■ **Work order**: Work out how many lines in the records below include the string "menu", and reply with that number alone.

■ **Records for this task**:
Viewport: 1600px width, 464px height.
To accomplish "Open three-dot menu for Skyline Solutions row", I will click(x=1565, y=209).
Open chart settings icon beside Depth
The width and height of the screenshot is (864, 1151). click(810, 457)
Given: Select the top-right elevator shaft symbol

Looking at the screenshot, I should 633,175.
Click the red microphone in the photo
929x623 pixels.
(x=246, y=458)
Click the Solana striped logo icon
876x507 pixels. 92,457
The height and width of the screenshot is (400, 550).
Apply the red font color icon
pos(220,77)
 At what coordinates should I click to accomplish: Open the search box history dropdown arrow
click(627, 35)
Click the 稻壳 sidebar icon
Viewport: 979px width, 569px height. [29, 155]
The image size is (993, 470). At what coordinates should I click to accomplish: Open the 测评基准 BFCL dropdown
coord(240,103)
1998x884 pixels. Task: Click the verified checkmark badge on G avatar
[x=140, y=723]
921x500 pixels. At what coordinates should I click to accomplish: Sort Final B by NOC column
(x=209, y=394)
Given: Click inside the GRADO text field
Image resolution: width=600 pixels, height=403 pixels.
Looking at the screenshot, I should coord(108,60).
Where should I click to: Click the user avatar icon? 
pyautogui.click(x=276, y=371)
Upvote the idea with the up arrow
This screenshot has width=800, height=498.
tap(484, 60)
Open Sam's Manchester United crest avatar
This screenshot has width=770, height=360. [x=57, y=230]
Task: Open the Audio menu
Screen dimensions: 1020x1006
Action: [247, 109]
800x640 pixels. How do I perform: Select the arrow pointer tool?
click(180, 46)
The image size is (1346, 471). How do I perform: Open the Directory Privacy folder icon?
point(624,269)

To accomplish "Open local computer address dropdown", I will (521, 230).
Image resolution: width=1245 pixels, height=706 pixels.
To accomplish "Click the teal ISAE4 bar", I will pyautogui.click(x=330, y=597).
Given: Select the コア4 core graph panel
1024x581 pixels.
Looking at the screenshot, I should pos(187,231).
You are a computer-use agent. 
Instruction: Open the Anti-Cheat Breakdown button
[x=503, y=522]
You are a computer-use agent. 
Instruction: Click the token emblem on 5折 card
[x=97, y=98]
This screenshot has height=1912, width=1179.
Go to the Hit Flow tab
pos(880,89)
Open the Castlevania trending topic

■ **Response below**: 2